General Functional Principle of Satellite Navigation

However, position accuracy depends directly upon the respective satellite geometry. This  means that, if satellites are situated too close to each other, angular resolution deteriorates which, in turn, causes a greater positional error. For this reason, the positioning space of satellites should be very large.

To be able to make a statement about the current quality of a satellite geometry, the Dilution of Precision (DOP) is determined. These are parameters which, multiplied by the measuring accuracy, yield the current positional accuracy at the time of measurement. A DOP of one thus corresponds to optimal accuracy.

Apart from the respective satellite geometry, there are other factors affecting the measuring accuracy; these are briefly outlined below.

   •    Disturbance of the navigation signal by the ionosphere – This atmospheric influence causes an extension of the signal’s runtime.  Since it is frequency dependant, it can be compensated in the receiver by using two frequencies. This disturbance is dominant.

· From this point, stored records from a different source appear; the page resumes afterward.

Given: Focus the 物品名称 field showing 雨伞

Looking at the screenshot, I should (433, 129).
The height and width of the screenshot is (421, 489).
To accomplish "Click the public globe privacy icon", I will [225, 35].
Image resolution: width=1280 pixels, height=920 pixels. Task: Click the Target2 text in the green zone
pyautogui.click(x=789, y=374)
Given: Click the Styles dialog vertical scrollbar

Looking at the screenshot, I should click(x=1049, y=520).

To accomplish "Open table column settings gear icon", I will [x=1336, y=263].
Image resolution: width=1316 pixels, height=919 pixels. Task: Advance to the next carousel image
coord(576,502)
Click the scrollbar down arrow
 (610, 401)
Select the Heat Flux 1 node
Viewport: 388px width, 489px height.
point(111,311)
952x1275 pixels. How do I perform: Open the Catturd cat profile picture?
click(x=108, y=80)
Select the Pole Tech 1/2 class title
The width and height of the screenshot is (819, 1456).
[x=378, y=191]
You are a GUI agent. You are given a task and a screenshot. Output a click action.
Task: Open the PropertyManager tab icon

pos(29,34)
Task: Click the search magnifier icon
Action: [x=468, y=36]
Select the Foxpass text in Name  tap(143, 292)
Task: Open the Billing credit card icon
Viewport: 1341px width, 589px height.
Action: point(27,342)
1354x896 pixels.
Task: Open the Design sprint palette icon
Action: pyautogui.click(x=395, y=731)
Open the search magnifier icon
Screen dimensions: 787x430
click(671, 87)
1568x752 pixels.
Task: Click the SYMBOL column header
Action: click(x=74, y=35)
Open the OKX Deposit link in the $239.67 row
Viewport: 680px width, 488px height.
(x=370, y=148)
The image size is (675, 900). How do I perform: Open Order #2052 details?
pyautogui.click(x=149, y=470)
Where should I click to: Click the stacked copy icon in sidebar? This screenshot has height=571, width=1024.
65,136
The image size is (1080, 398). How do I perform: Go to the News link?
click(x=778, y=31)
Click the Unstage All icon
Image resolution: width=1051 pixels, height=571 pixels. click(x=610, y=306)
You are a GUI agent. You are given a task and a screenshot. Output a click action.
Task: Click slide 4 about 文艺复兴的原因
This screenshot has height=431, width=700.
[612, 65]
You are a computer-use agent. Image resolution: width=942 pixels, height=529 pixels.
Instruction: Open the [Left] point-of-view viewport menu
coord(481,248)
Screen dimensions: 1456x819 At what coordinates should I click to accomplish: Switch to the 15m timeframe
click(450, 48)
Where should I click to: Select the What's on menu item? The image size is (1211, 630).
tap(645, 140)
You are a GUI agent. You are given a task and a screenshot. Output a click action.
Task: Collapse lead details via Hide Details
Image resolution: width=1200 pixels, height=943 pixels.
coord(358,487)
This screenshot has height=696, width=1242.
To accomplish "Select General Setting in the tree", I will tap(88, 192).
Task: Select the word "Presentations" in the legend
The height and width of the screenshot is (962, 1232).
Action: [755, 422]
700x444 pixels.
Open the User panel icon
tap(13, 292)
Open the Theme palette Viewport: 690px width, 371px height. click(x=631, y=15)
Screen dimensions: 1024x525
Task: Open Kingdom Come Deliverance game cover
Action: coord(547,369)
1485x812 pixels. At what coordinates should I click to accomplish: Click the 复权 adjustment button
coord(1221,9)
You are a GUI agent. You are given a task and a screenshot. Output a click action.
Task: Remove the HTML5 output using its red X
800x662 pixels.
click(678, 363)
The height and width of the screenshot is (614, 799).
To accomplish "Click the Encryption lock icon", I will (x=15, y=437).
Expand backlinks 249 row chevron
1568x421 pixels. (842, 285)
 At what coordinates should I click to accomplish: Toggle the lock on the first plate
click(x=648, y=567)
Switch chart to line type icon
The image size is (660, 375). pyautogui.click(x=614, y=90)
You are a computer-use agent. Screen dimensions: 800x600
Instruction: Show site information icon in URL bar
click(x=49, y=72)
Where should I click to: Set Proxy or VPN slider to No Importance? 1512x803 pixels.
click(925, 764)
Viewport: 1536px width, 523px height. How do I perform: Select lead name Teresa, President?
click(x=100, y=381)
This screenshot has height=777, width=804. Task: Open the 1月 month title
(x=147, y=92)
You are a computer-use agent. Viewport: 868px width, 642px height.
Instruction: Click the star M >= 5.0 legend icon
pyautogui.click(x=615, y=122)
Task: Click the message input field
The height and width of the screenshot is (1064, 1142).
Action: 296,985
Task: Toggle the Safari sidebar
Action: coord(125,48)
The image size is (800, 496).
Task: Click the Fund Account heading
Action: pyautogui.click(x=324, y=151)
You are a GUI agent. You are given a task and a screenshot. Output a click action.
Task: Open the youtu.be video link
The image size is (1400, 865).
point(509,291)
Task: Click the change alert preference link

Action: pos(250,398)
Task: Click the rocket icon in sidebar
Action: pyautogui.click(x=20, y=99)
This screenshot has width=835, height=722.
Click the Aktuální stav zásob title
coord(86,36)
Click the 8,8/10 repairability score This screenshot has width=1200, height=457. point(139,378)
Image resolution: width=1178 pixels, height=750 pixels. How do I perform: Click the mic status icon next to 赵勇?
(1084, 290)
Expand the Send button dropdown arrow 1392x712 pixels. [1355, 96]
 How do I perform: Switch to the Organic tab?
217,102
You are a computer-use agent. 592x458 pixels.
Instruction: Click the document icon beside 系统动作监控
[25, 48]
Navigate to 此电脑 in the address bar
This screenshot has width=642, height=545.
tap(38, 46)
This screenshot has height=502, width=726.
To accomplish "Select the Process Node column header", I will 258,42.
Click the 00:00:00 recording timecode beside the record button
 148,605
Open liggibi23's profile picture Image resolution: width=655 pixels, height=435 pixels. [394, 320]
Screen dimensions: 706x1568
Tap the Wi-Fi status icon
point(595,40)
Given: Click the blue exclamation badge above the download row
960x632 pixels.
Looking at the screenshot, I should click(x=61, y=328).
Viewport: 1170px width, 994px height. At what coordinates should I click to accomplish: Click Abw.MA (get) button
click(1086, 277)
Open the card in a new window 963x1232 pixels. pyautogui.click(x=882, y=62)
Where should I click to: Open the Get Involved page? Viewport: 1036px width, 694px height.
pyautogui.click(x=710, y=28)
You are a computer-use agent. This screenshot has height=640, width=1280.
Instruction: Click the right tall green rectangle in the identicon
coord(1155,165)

   •   Disturbance of the navigation signal by the troposphere – This atmospheric influence causes an extension of the signal runtime and is especially dependent on temperature and humidity. Models for compensation in the receiver are available.

   •   Disturbance of signal reception due to multipath – This disturbance is caused by reflections of the navigation signal in the environment of the receiver. This generates ambiguities which can, in extreme cases, cause position divergences up to 100 m (data valid for GPS). Modern receivers are able to identify such multipaths to a certain extent. However, strategies to compensate such influences are still part of scientific studies, like for instance at the German Aerospace Center (DLR).

•    Other disturbances like for instance receiver-sided noise and phase shift should be mentioned at this point.